Describing Linda Ronstadt’s voice as one of the most gorgeous in pop and rock music doesn’t do the iconic performer justice. What’s also admirable is her versatility. It wasn’t enough that she was a star of the 1970s California country-rock scene as part of the folk/rock band The Stone Poneys. As a solo artist, she would go on to become a country, rock, pop, and jazz megastar in her own right, scoring massive hits with blockbuster albums like Heart Like a Wheel and Simple Dreams. She’s played stadium tours, garnered a Tony nomination, appeared in The Simpsons, and topped multiple music charts. The many standards she covered quickly became Ronstadt’s own, and she brought traditional Mexican folk music to the mainstream with her massive selling album Canciones de Mi Padre. Though her glorious pipes are sadly damaged now due to Parkinson’s disease, Ronstadt has left behind a staggering body of work that continues to be in constant rotation on the radio, in commercials and movie soundtracks. The ten songs below represent just a taste of Linda Ronstadt’s musical legacy, but what a sweet taste it is.
10. “When Will I Be Loved”
Ronstadt’s soulful, country-fried version of this Everly Brothers favorite hit number two on the Billboard charts and helped cement the Heart Like a Wheel album as an all-time classic. In just two minutes, Ronstadt belts a song that’s perfect for cruising down the highway while nursing a broken heart.
9. “Somewhere Out There”
This massive hit duet with James Ingram off of the An American Tail soundtrack sweetly conveys the emotions little Fievel Mousekewitz feels while separated from his family. If you don’t get choked up when Linda sings the soaring line “It helps to think we’re sleeping underneath the same big sky,” you should probably check your pulse.
8. “Don’t Know Much”
This romantic ballad has been sung by multiple artists, but none as successfully as the smash hit duet Ronstadt recorded with Aaron Neville in 1989. The duo won a Grammy for their moving performance, and the song endures today as a staple at weddings and anniversaries.
7. “Different Drum”
Ronstadt’s yearning vocals made this Michael Nesmith tune a hit for her group The Stone Poneys. The song introduced the world to Linda Ronstadt’s dulcet tones and hinted to her rich future covering other musicians.
6. “To Know Him Is to Love Him”
The best-selling Trio albums found Linda teaming up with fellow songbirds Emmylou Harris and Dolly Parton for a series of hauntingly beautiful country-folk songs. The legendary artists’ voices meld seamlessly on songs like their cover of the Phil Spector tune “To Know Him Is to Love Him,” which hit Number One on the country chart in 1987.
5. “All My Life”
The other heartstring-tugging hit off of Ronstadt’s triple-platinum album of duets with smooth-as-silk crooner Aaron Neville was penned by singer-songwriter Karla Bonoff. Featuring another frequent collaborator Andrew “Thank You for Being a Friend” Gold on guitar, “All My Life” topped the Adult Contemporary chart and earned Ronstadt and Neville a Grammy for Best Vocal Performance by a Pop Group or Duo. Watch their live rendition for proof that the duo made some seriously sweet music together.

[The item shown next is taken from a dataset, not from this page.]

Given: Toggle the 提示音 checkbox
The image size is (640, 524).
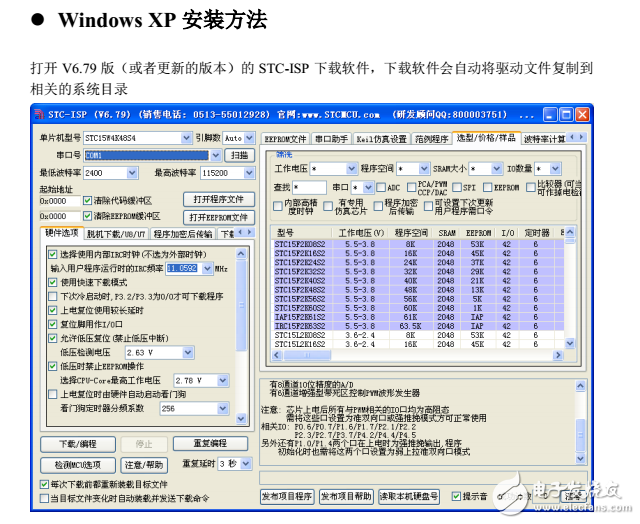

Ronstadt covered many Warren Zevon songs over the years, and the mix of her crystal clear voice and the “Werewolves of London” singer’s darkly humorous lyrics made for a potent musical cocktail. On this rocker from the Simple Dreams album, Ronstadt adds Spanish folk music flavor to the California rock sound of the time for an Ensenada-by-way-of-Echo Park vibe.
3. “It’s So Easy”
Buddy Holly may have sung it first, but Linda Ronstadt added a ‘70s rock flair to the tune that gave her a Top Five hit. The song’s success, along with a certain bayou-themed ditty, helped the Simple Dreams album usurp both Fleetwood Mac’s Rumours and Elvis Presley on the music charts.
2. “Blue Bayou”
Don Henley sings backup on this Roy Orbison cover, but you’d never notice it because Ronstadt’s lump in the back of your throat-inducing belt of the chorus (“I’m going back someday/come what may, to Blue Bayou”) is that what makes the song a classic. Only Ronstadt could take a Roy Orbison melody and make you completely forget “The Big O” came anywhere near it.
1. “You’re No Good”
Ronstadt’s soulful version of this oft-covered tune hit Number One on the charts and made her forever associated with the sassy kiss-off to an ex-lover. The song helped her landmark Heart Like a Wheel album stay on the charts for a staggering 51 weeks and made Linda Ronstadt a household name.